=== PROBLEM DETAILS ===
Give back the full set of entries exactly, keeping each line intact.

=== DATA IN THIS EXERCISE ===
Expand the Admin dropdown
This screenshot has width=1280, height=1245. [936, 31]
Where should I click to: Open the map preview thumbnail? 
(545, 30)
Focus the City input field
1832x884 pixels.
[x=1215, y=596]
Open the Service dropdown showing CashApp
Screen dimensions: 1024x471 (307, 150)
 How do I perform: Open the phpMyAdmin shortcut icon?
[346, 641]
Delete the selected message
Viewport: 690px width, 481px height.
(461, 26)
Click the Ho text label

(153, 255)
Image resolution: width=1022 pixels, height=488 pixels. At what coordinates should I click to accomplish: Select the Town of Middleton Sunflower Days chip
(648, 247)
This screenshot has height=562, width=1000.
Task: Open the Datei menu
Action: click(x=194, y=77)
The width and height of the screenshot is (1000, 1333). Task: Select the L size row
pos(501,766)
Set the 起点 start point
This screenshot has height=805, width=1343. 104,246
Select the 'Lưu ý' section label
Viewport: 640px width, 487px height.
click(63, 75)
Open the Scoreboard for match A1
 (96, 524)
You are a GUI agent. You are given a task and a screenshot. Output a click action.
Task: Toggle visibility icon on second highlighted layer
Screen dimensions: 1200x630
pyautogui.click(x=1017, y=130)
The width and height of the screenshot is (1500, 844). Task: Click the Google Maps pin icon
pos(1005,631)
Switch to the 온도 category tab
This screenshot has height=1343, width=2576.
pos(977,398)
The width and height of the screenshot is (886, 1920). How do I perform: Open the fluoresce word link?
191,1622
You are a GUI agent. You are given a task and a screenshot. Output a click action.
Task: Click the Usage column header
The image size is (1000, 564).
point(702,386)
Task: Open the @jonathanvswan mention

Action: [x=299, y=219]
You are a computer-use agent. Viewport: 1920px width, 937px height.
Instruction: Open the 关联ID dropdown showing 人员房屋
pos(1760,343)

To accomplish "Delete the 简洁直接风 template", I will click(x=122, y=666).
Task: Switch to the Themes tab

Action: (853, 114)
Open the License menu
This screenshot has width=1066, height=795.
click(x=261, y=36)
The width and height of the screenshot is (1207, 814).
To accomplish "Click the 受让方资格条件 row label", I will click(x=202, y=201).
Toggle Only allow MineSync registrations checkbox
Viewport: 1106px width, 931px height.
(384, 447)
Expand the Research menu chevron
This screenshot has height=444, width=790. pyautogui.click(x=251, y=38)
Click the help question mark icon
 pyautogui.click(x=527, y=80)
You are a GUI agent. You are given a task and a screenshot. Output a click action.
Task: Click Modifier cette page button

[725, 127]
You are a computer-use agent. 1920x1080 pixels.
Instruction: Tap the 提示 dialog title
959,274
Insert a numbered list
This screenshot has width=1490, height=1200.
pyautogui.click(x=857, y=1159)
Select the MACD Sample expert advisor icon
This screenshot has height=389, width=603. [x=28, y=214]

=== ANSWER SPACE ===
Expand the Admin dropdown
This screenshot has width=1280, height=1245. [936, 31]
Where should I click to: Open the map preview thumbnail? 
(545, 30)
Focus the City input field
1832x884 pixels.
[x=1215, y=596]
Open the Service dropdown showing CashApp
Screen dimensions: 1024x471 (307, 150)
 How do I perform: Open the phpMyAdmin shortcut icon?
[346, 641]
Delete the selected message
Viewport: 690px width, 481px height.
(461, 26)
Click the Ho text label

(153, 255)
Image resolution: width=1022 pixels, height=488 pixels. At what coordinates should I click to accomplish: Select the Town of Middleton Sunflower Days chip
(648, 247)
This screenshot has height=562, width=1000.
Task: Open the Datei menu
Action: click(x=194, y=77)
The width and height of the screenshot is (1000, 1333). Task: Select the L size row
pos(501,766)
Set the 起点 start point
This screenshot has height=805, width=1343. 104,246
Select the 'Lưu ý' section label
Viewport: 640px width, 487px height.
click(63, 75)
Open the Scoreboard for match A1
 (96, 524)
You are a GUI agent. You are given a task and a screenshot. Output a click action.
Task: Toggle visibility icon on second highlighted layer
Screen dimensions: 1200x630
pyautogui.click(x=1017, y=130)
The width and height of the screenshot is (1500, 844). Task: Click the Google Maps pin icon
pos(1005,631)
Switch to the 온도 category tab
This screenshot has height=1343, width=2576.
pos(977,398)
The width and height of the screenshot is (886, 1920). How do I perform: Open the fluoresce word link?
191,1622
You are a GUI agent. You are given a task and a screenshot. Output a click action.
Task: Click the Usage column header
The image size is (1000, 564).
point(702,386)
Task: Open the @jonathanvswan mention

Action: [x=299, y=219]
You are a computer-use agent. Viewport: 1920px width, 937px height.
Instruction: Open the 关联ID dropdown showing 人员房屋
pos(1760,343)

To accomplish "Delete the 简洁直接风 template", I will click(x=122, y=666).
Task: Switch to the Themes tab

Action: (853, 114)
Open the License menu
This screenshot has width=1066, height=795.
click(x=261, y=36)
The width and height of the screenshot is (1207, 814).
To accomplish "Click the 受让方资格条件 row label", I will click(x=202, y=201).
Toggle Only allow MineSync registrations checkbox
Viewport: 1106px width, 931px height.
(384, 447)
Expand the Research menu chevron
This screenshot has height=444, width=790. pyautogui.click(x=251, y=38)
Click the help question mark icon
 pyautogui.click(x=527, y=80)
You are a GUI agent. You are given a task and a screenshot. Output a click action.
Task: Click Modifier cette page button

[725, 127]
You are a computer-use agent. 1920x1080 pixels.
Instruction: Tap the 提示 dialog title
959,274
Insert a numbered list
This screenshot has width=1490, height=1200.
pyautogui.click(x=857, y=1159)
Select the MACD Sample expert advisor icon
This screenshot has height=389, width=603. [x=28, y=214]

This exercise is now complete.